Integrated analysis of cell cycle-related genes in HR+/HER2- breast cancer.

Abstract

This study aimed to explore the mutationalcharacteristics and significance of cell cycle-related genes (CCGs) in hormone-receptor positive, human epidermal growth factor receptor 2 negative breast cancer (HR+/HER2- BC). A total of 1668 HR+/HER2- BC patients from the Guangdong Provincial People's Hospital (GDPH) cohort (n = 321) and METABRIC cohort (n = 1347) were included. Tumor samples from HR+/HER2- BC patients were collected for a next-generation sequencing assay in GDPH cohort, including 15 key CCGs.

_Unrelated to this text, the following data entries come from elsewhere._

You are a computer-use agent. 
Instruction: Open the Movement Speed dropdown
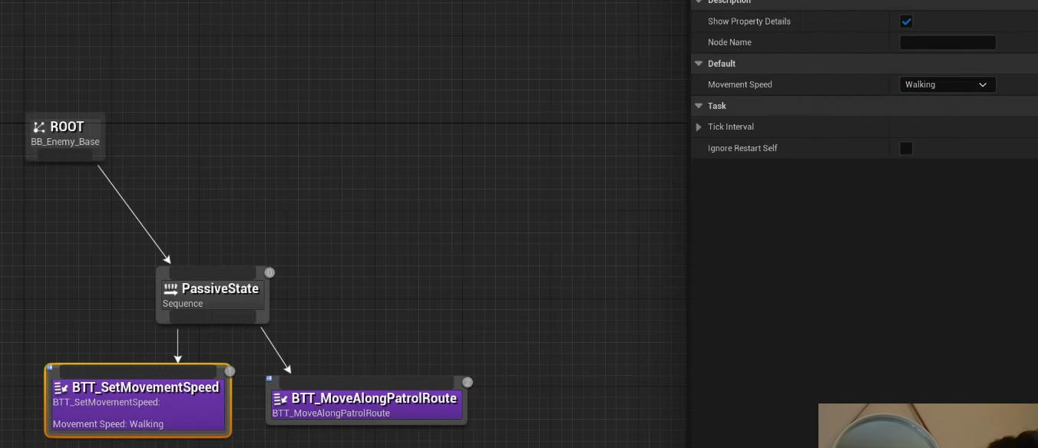click(947, 84)
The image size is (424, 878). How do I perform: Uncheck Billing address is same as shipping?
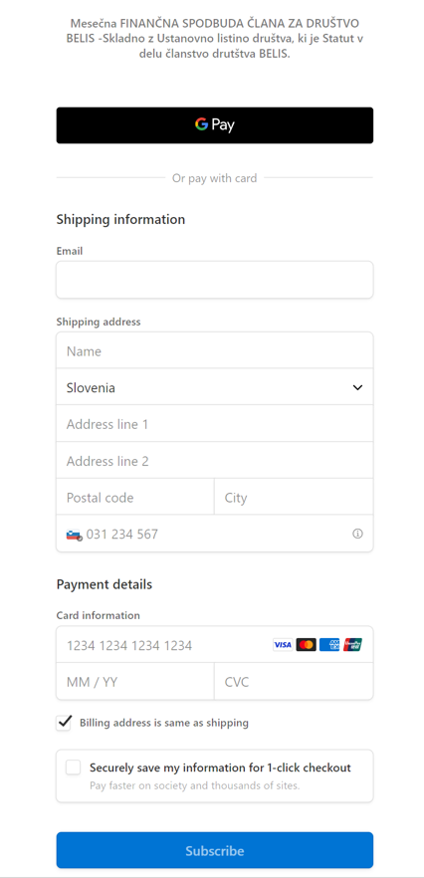coord(64,723)
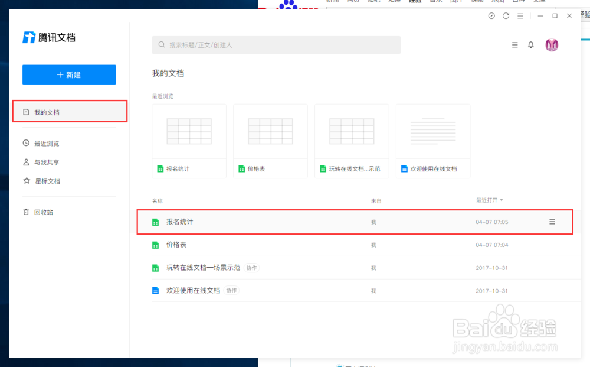590x367 pixels.
Task: Click the compass icon in the title bar
Action: 491,16
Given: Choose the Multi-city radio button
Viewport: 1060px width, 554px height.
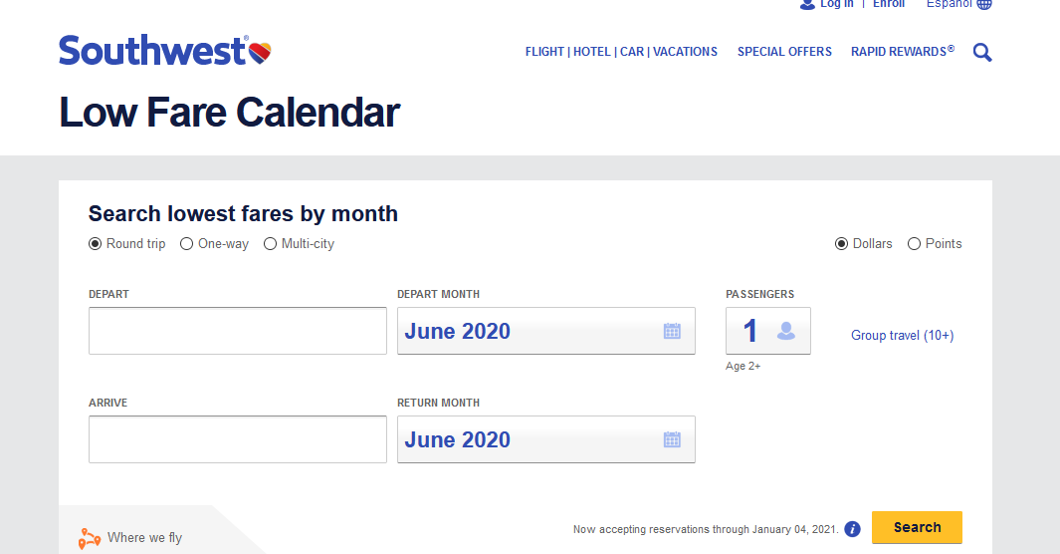Looking at the screenshot, I should click(x=270, y=243).
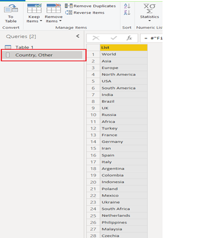Open the Remove Items dropdown
The image size is (202, 238).
(x=54, y=13)
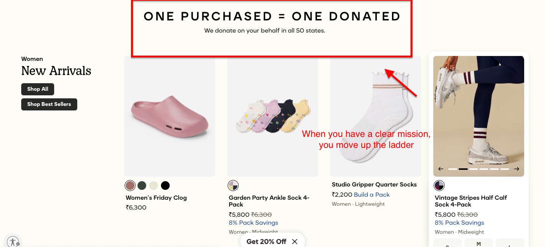The height and width of the screenshot is (247, 545).
Task: Select the black swatch for Women's Friday Clog
Action: coord(165,185)
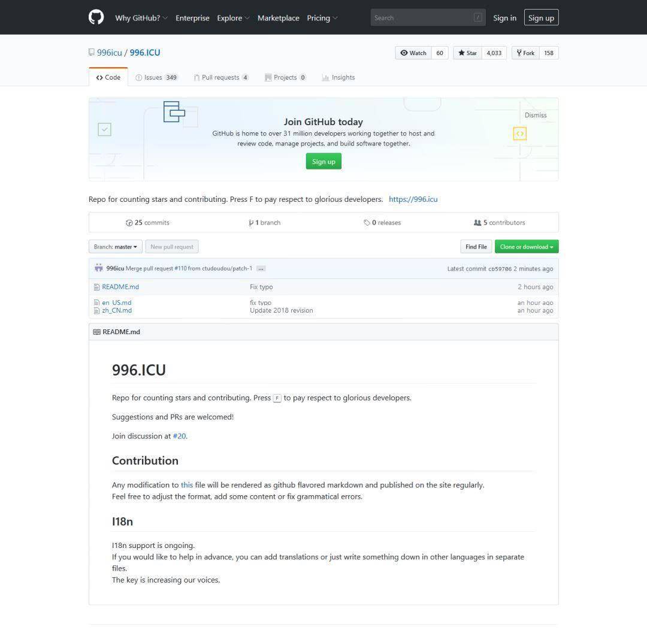Screen dimensions: 647x642
Task: Watch this repository
Action: pyautogui.click(x=413, y=53)
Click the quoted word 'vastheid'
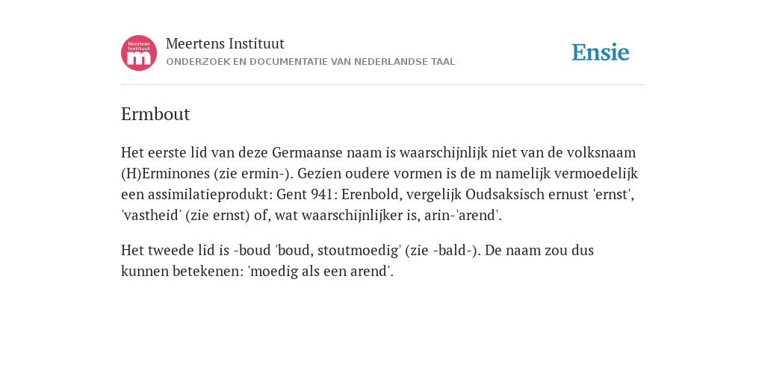Image resolution: width=765 pixels, height=382 pixels. [151, 216]
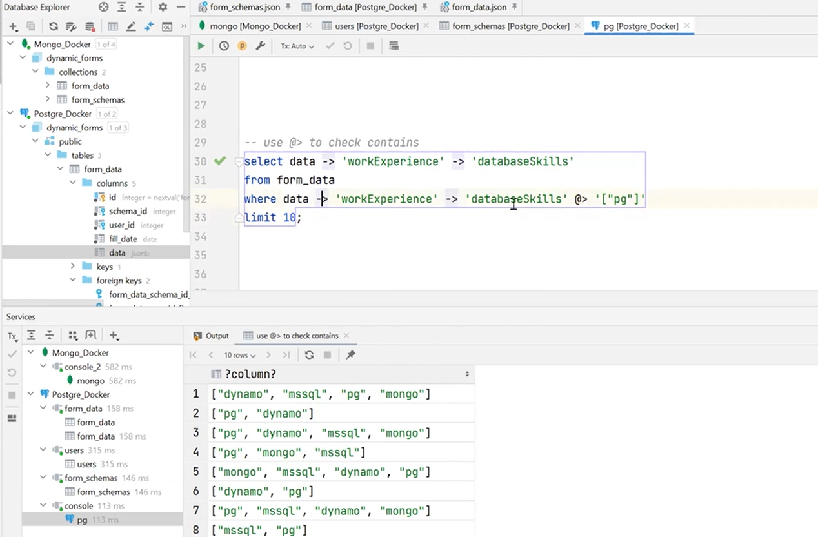Refresh the query results grid
This screenshot has width=818, height=537.
pos(309,354)
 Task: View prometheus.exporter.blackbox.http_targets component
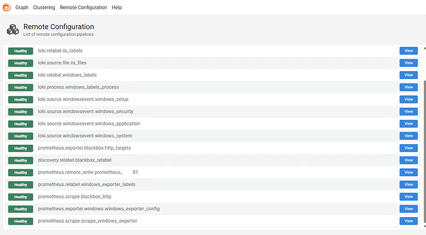409,148
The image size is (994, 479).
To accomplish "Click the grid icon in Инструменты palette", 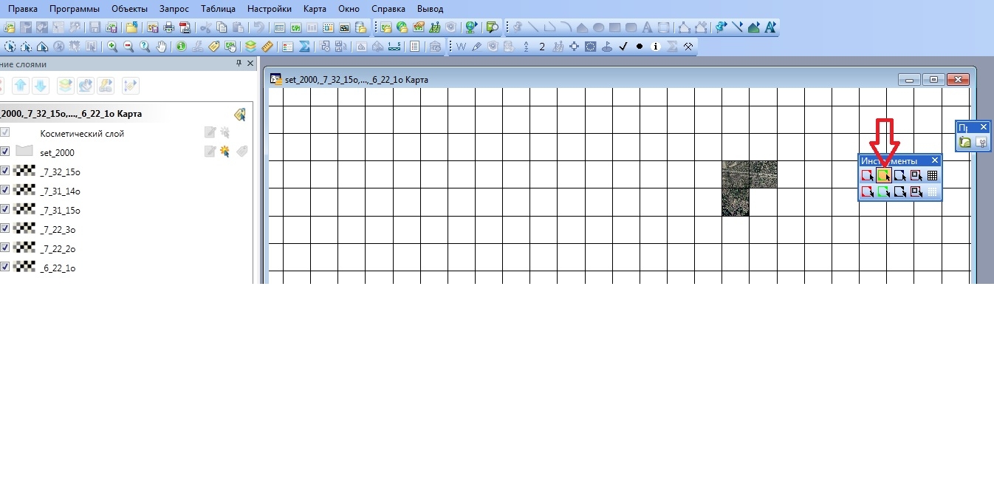I will pyautogui.click(x=932, y=175).
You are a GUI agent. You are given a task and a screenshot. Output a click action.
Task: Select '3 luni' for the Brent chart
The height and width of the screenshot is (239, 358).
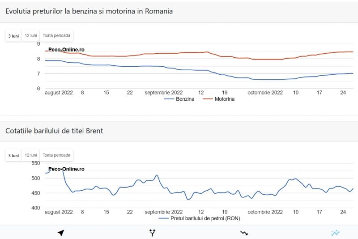coord(13,155)
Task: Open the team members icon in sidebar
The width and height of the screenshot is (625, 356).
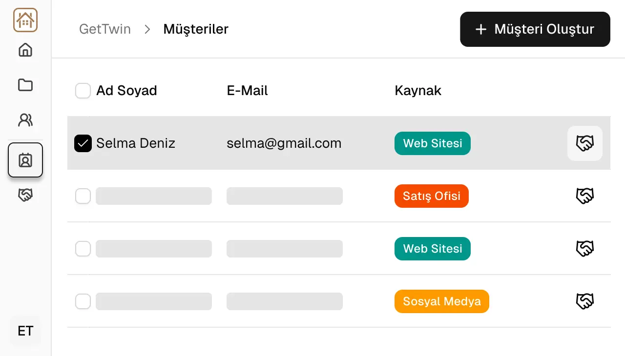Action: tap(25, 120)
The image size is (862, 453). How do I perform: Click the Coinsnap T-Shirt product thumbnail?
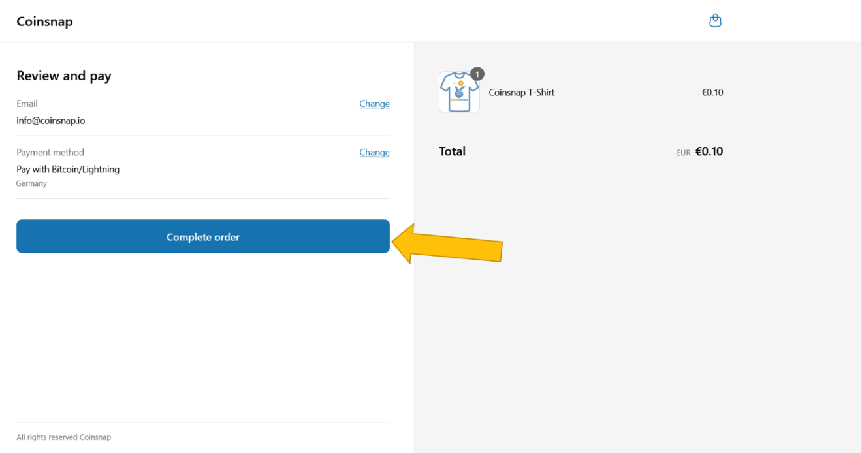point(459,93)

The association between CCGs alterations and overall survival were identified via the Cox regression analysis. The functional roles of the CCGs were explored via the Metascape database. Based on multivariate Cox regression analysis, a set of five key CCGs (CDK4, CCND1, CDKN1A, CDKN1C, and CHEK2) were identified as independent prognostic variables in HR+/HER2- BC patients. Besides, the five-CCGs-based risk score was used to effectively classify patients into the low-risk and high-risk groups (P < 0.0001). The potential functional pathways of the CCGs included cell cycle, cyclin D associated events in G1, and regulation of G1/S transition of mitotic cell cycle. We performed the integrated analysis of the CCGs in HR+/HER2- BC patients. It has the potential to guide individualized precision oncology therapeutic schemes in HR+/HER2- BC patients.